Originally published April 2017

Left to right: Tim Janchar, Modou Dieng, Mark Janchar, Portland, 10 December 2016 (photo: Alex Bissonnette)

What makes an art scene? To start, a group of artists, like-minded about aesthetic and moral issues, spend time together, experiencing things they and others create and digesting those experiences together. Next, an audience of musicians and poets, doctors and lawyers, shows up to events; they dive into the art and the conversation around it, sometimes purchase work, and come the following month with a friend or two. We have seen such convergences in The Factory, the L.A. Woman’s Building, Vancouver’s Western Front, Fort Thunder in Providence, and Brooklyn’s Issue Project Room, to name a few. In Oregon, Ditch Projects in Springfield and Artworks Gallery in Corvallis come to mind, and Portland of course has had its share. Of these, one space stands out for bringing together artists and audiences from multiple scenes—Worksound. Over the past decade, Worksound has become the hub of a dynamic and diverse community of cultural producers, presenting over fifty exhibitions; providing practice space for bands as well as an office for a record label; involving some twelve hundred artists, musicians, filmmakers, and poets. Month after month, the unpaid organizers of Worksound have attracted audiences of all ages with original art and new live music, trending in the footsteps of Portland’s X-Ray Café in the 1990s and the various events staged in the artist-occupied Oak Street Building.

The experiment began with the chance meeting in 2006 of Tim Janchar and Modou Dieng at a Barry McGee exhibition at Gallery Paule Anglim in San Francisco. Janchar, an artist and emergency-room physician, was in the city from Portland that weekend visiting a friend who, like Dieng, was finishing an MFA at the San Francisco Art Institute. Along with his brother, Mark, Janchar was issuing recordings on their Hovercraft label and running a gallery in the Everett Street Lofts of the same name. Dieng was making  paintings inspired by his experience as a Gen-Xer in Senegal, his assemblages of vinyl records, neckties, glitter, and spray paint evoking the kaleidoscopic nightlife of Dakar. Janchar was excited by the work; he had been thinking about how to mix audiences for music and visual art. When he invited Dieng to exhibit at Hovercraft, the artist was hesitant, later explaining, “I didn’t even know where Oregon was.”
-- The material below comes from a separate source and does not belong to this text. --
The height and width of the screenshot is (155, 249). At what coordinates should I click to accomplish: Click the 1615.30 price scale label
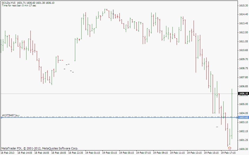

Dieng spent a week in Portland that summer. These were boom times for the United States economy, the Great Recession was still two years away, and the city’s art scene was abuzz. The Everett Street Lofts were humming with activity: along with Hovercraft, there was Tilt, co-founded by Jenene Nagy and Josh Smith, Genuine Imitation, Rake, Sugar, Vorpal Space, Ogle, and Sequential Gallery which continues to this day. Nearby was Motel, started by Jennifer Armbrust. Some work sold, but the galleries’ more important function was at the heart of First Thursdays’ experimental art scene. On First Fridays, the East Side was still blossoming with Ruth Ann Brown’s New American Art Union, Laurel Gitlen’s Small A Projects, and Newspace Center for Photography. Music venues flourished too: Backspace and Holocene were three years old, Slabtown was going strong, The Know was about to get a liquor license and The Artistery and Dekum Manor were the house venues not to be missed. Commercial galleries were expanding. The DeSoto Building renovation project was underway, soon to house four of the region’s long-running art spaces, Augen, Froelick, and Blue Sky galleries, and the Museum of Contemporary Craft. Elizabeth Leach Gallery, PDX Contemporary, and Pulliam Deffenbaugh had relocated around Northwest 9th Avenue and Flanders Street. Although Portland Institute for Contemporary Art’s founder, Kristy Edmunds, left for Melbourne, the Portland Art Museum, having just added the Jubitz Center for Modern and Contemporary Art, was about to hire a new director, Brian Ferriso. Tom Potter was mayor, no one spoke yet of a housing crisis, rents were still cheap enough, and one could find a studio without too much trouble.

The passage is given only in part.